## [TEXTE FOURNI]
© Serge Baeken

Gert Peersman: « Le gouvernement Michel a manqué une opportunité unique »

L’année dernière, Gert Peersman a promis de manger sa chaussure si le gouvernement Michel réussissait à équilibrer le budget. Si pour l’instant l’économiste n’a pas de soucis à se faire à cet égard, il s’inquiète pour ce gouvernement. « Il n’en fait pas du tout assez. Il ne fait que bricoler. »

Depuis l’Université de Gand, Gert Peersman suit le gouvernement Michel de très près. Au début, il soutenait les promesses : ce serait un gouvernement de redressement qui réaliserait enfin les réformes décrites depuis si longtemps dans ses chroniques et celle de ses collègues économistes. Or, quelques mois plus tard, Peersman compare la politique du gouvernement à celle de son prédécesseur : l’équipe Di Rupo.

Le mois dernier, alors que le gouvernement Michel terminait le contrôle budgétaire, on a appris que la déclaration de l’impôt des personnes comptera 75 codes de plus. « Nos impôts restent compliqués », déclare Peersman, « et la situation n’est pas prête de se simplifier alors que le gouvernement Michel a promis lors de son entrée en fonction de rendre les règles fiscales plus simples et transparentes pour tout le monde. »

L’impôt sur les personnes se complique. Est-il encore honnête ?

Gert Peersman: Il sera certainement plus difficile de remplir sa déclaration soi-même, et pour Monsieur Tout le Monde, de profiter de toutes les exonérations fiscales. Mais pour le reste, notre impôt sur les personnes est toujours progressif : plus on gagne bien sa vie, plus on paie d’impôts. Au sein de la fiscalité sur le capital, les inégalités sont beaucoup plus importantes.

Le ministre des Finances Johan Van Overtveldt (N-VA) travaille à une baisse de l’impôt sur les sociétés. Est-ce une bonne idée ?

## [ENREGISTREMENTS EXTRAITS]
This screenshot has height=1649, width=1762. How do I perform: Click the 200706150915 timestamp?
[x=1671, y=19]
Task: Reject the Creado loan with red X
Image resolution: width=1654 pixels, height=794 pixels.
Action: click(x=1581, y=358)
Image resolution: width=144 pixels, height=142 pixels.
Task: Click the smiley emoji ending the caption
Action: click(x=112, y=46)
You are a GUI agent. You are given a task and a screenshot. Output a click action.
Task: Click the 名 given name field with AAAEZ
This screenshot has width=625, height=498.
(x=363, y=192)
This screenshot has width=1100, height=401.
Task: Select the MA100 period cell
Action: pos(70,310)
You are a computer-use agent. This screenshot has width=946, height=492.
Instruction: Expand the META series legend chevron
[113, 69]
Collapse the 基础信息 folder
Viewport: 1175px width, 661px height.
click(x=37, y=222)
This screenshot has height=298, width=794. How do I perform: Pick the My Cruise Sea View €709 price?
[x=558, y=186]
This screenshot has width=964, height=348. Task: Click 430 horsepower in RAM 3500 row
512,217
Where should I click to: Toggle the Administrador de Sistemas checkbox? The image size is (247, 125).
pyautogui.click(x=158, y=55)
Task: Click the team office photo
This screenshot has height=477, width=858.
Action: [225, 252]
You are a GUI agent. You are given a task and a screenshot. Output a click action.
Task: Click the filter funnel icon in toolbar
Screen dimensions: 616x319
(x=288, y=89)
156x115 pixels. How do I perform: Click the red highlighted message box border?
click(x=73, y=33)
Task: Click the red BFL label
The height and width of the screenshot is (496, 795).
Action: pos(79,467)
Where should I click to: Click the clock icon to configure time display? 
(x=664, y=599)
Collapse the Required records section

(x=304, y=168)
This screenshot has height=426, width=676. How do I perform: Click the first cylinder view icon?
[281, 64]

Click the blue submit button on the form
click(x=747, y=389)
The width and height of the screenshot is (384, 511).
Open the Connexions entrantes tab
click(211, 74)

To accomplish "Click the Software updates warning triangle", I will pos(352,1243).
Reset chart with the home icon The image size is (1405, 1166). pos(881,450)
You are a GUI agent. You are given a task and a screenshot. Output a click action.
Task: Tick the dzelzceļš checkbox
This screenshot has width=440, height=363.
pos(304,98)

## [CONSIGNE ÉCRITE]
D'après le texte fourni, combien de codes supplémentaires la déclaration de l'impôt des personnes comptera-t-elle ? Les enregistrements n'ont aucun lien avec le texte fourni.

## [RÉSULTAT FINAL]
Elle comptera 75 codes de plus.